-- start Extracted entries --

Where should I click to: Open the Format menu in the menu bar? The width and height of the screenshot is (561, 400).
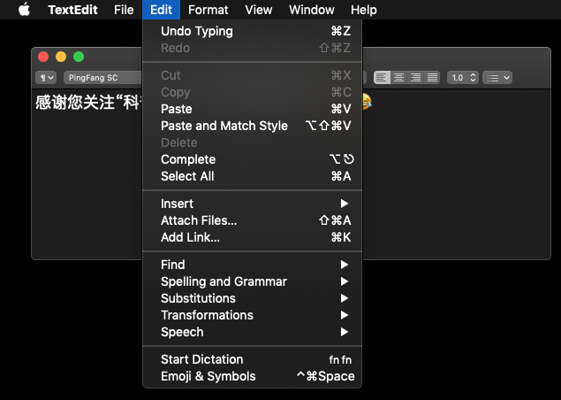click(x=208, y=10)
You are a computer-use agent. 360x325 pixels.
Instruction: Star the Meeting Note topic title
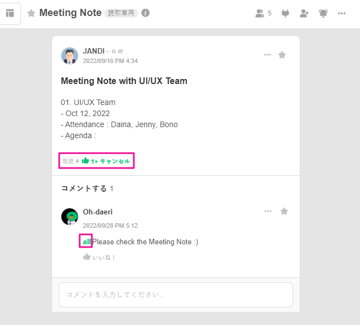32,13
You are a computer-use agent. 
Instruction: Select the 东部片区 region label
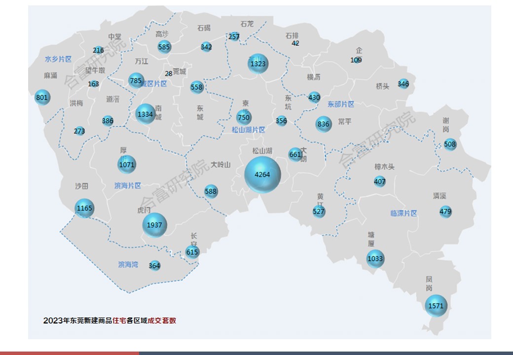coord(341,105)
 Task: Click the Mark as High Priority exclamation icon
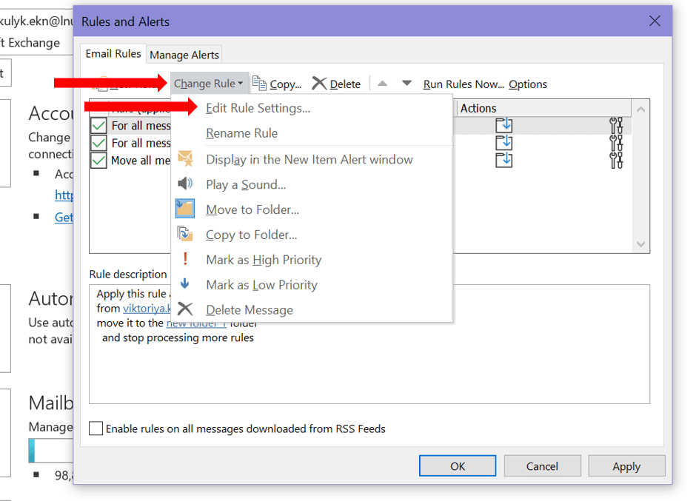click(185, 260)
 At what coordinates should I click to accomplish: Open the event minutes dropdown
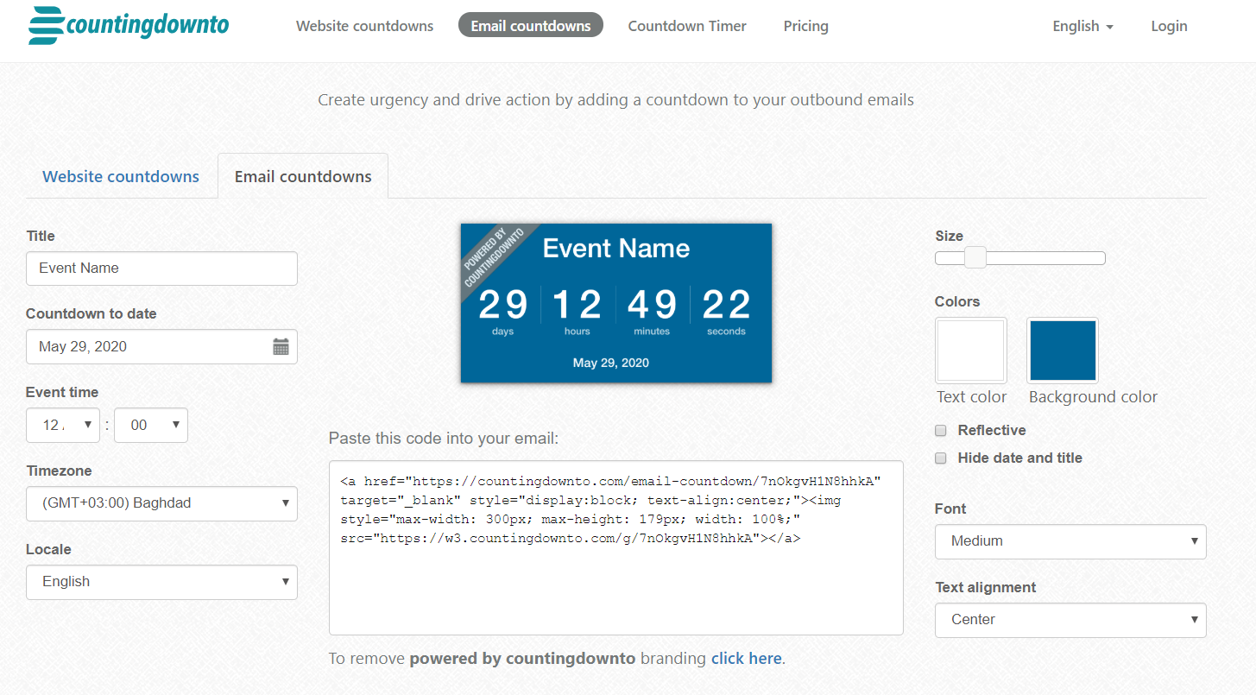(x=151, y=426)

-- end Extracted entries --

Given request >>
How many lines in the rows above contain the word "Instruction", counting only matches with the same capitalization? Reply with the number alone.

Solution to the problem >>
2